──────── INPUT FOR THIS TASK
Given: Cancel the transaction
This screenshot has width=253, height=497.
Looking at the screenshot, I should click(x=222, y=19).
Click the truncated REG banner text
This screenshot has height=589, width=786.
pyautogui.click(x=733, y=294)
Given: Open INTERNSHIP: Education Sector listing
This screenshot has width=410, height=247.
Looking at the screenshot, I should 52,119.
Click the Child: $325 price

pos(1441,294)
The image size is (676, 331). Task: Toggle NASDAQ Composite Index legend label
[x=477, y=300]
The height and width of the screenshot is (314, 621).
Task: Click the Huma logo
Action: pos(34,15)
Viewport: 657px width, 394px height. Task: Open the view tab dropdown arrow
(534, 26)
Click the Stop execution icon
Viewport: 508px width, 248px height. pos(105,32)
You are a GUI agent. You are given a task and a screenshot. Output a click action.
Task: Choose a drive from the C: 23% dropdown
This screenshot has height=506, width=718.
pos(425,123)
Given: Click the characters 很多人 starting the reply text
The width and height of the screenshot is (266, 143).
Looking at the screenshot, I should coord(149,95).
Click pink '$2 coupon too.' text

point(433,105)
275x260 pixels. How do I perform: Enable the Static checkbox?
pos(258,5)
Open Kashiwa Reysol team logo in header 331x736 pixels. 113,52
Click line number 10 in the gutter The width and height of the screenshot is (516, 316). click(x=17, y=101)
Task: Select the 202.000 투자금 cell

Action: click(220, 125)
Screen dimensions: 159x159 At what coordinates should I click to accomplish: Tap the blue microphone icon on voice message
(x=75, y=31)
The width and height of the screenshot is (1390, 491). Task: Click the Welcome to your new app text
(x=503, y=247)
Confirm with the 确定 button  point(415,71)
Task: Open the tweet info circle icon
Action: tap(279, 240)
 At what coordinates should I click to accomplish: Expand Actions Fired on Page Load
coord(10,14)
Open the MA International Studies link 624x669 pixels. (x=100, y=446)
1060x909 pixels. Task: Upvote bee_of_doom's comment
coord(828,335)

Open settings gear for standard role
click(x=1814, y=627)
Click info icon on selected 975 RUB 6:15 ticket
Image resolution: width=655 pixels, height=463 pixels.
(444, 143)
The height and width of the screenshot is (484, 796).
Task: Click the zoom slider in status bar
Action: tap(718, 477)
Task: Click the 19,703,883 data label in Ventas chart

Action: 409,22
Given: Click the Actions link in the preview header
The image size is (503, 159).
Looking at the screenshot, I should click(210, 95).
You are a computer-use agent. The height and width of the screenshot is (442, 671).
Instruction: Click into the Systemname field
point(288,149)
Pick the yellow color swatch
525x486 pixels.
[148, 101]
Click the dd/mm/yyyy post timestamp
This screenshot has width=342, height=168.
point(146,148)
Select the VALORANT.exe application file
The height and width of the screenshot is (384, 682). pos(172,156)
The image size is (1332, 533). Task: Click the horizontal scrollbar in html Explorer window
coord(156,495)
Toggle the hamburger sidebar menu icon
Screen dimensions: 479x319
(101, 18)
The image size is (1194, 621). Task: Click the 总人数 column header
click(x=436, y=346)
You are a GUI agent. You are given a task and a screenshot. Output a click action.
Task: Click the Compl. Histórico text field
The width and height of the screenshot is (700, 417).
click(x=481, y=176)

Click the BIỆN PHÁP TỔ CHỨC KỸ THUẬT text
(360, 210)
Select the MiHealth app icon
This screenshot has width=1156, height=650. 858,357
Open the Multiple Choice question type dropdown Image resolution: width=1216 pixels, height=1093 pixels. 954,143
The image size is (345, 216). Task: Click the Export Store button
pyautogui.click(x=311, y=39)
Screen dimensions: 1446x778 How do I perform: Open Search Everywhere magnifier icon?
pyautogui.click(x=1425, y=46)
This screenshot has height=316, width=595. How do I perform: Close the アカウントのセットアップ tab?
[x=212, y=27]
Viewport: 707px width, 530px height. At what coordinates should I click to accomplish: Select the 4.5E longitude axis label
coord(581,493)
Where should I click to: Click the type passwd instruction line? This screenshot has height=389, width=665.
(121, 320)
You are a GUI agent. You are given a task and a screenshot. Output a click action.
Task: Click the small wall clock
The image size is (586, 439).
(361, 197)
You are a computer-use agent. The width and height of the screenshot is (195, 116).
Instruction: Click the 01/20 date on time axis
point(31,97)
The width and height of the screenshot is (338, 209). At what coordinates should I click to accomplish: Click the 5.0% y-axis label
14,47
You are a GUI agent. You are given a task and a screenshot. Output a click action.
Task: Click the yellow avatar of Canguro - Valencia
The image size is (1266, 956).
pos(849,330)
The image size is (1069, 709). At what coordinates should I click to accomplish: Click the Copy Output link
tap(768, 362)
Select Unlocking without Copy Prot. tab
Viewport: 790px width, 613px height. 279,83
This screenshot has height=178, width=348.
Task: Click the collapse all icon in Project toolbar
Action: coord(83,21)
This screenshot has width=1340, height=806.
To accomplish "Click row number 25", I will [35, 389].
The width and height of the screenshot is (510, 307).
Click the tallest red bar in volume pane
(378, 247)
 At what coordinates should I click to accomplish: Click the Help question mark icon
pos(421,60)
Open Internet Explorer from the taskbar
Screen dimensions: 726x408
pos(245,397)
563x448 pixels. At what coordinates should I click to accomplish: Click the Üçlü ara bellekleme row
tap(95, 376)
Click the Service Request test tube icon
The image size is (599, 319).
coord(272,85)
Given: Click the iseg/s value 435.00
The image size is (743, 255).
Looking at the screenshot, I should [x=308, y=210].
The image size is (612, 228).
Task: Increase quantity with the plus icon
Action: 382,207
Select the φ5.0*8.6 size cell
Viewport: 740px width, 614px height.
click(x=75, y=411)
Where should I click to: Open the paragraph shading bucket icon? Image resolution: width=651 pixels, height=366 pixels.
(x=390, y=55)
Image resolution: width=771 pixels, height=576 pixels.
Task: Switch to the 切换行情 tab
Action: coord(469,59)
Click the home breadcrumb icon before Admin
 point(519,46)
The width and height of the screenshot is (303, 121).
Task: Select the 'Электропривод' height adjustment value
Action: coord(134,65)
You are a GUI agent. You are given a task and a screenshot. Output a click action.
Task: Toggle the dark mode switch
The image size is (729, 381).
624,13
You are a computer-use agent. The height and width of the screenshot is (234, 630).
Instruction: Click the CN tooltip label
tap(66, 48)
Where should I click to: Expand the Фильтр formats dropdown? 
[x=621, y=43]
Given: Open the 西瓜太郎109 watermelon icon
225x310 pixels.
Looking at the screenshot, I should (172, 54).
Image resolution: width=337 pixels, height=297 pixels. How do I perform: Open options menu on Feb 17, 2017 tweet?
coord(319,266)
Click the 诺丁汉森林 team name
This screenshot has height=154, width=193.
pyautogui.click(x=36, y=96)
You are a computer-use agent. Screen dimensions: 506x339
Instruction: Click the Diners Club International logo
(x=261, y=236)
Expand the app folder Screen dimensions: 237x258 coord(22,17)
────────────────
## WHAT IS EXPECTED
Copy out every line from the one containing "You are a computer-use agent. Screen" to the end of the material, both ends included.

## RESPONSE BELOW
You are a computer-use agent. Screen dimensions: 506x339
Instruction: Click the Diners Club International logo
(x=261, y=236)
Expand the app folder Screen dimensions: 237x258 coord(22,17)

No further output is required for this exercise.